## 課題
本文抜粋の一文「ルーチンとして尿道カテーテル法を行う人は、症候性UTIを伴う問題をしばしば有する。」を英語に訳してください。

## 本文抜粋

───

説明

迅速放出可能な抗菌剤を有する短時間使用のための医療デバイス

湿潤すると低摩擦を示す親水性ポリマーでコーティングされた基体材料を備える工程;
微量作用金属の化学還元粒子、及び基体材料のコーティングにあるものと同一である親水性ポリマー、を含むコロイド溶液を備える工程;及び
該基体材料をその溶液中に浸漬する工程;
を含んでなる、抗菌活性を有する医療デバイスを提供する方法が開示される。また、それに従って調製される医療デバイスも開示される。この方法によって、抗菌コーティングの非常に有利な特性が得られる。特に、湿潤流体では相対的に低い放出率が得られ、意図した使用状況では、例えば尿道に挿入すると、相対的に高い放出率が得られる。

【発明の詳細な説明】
【技術分野】
【0001】
発明の分野
本発明は、基体(substrate)材料、及び該基体材料表面上の少なくとも一部に配置された親水性表面コーティングを含んでなる、医療デバイスに関する。本医療デバイスは、抗菌剤をさらに含み、該抗菌剤の効率的な放出を提供する。さらに、本発明はそのような医療デバイスの製造方法に関する。
【背景技術】
【0002】
発明の背景
医療デバイス(例えば血管、消化器官、及び泌尿器系のようなヒトの体腔内に導入するためのカテーテルなど)が導入されるか又はそのデバイス導入中粘膜などと接触することになる、該デバイスの少なくとも導入可能な部分の表面上を、親水性コーティング剤でコーティングすることは知られている。そのような親水性コーティングを備える利点は、それが、好ましくはヒトの体内に導入する直前に水で膨潤すると極めて滑りやすくなり、従って組織に対する損傷を最小にして実質的に痛みのない導入を確実にすることにある。
【0003】
親水性表面コーティングを製造するための、多くの方法が知られている。知られている親水性コーティング方法は、例えば特許文献1などに記載されており、ここでイソシアネートが、親水性PVPを基体に結合させるポリ尿素ネットワークを形成するために使用されている。さらに、特許文献2には、コーティングの保水性及び低摩擦を改善するために質量オスモル濃度増強化合物をそのような親水性コーティングに添加する方法が記載されている。さらに、特許文献3には、照射によって架橋される親水性コーティングと、その中に水溶性の質量オスモル濃度増強化合物を組み入れることが記載されている。
【0004】
しかしながら、滅菌ガイドライン等を遵守しているにもかかわらず、医療デバイスの使用、特に天然又は人口の身体開口部への医療デバイスの導入は、細菌汚染(bacterial contamination)のリスクを伴う。例えば、尿道カテーテルの挿入及び維持は、カテーテル感染症との関連で問題を引き起こす。カテーテルのような医療デバイスがヒトの体腔内に導入されると、正常なヒトの防御障壁(defense barrier)が貫通される可能性があり、これが細菌、真菌、ウイルス(vira)、又は組織様の−若しくは複数の組織化された−細胞の導入を引き起こす。例えば、尿路感染症(UTI)は、間欠的使用のための親水性コーティングを備えた親水性カテーテルを含め、尿道カテーテルの使用に伴う問題である。入院脊髄損傷患者のほぼ1/4は、彼らの入院中に症候性UTIを発症すると推測されている。UTIの症例で、グラム陰性桿菌はほぼ60〜70%、腸球菌は約25%、カンジダ属の種は約10%の割合を占める。ルーチンとして尿道カテーテル法を行う人は、症候性UTIを伴う問題をしばしば有する。

───

## 抽出資料
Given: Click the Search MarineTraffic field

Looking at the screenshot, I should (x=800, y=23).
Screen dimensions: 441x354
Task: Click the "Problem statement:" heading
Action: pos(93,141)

───

## 解答
People who routinely perform urethral catheterization often have problems with symptomatic UTIs.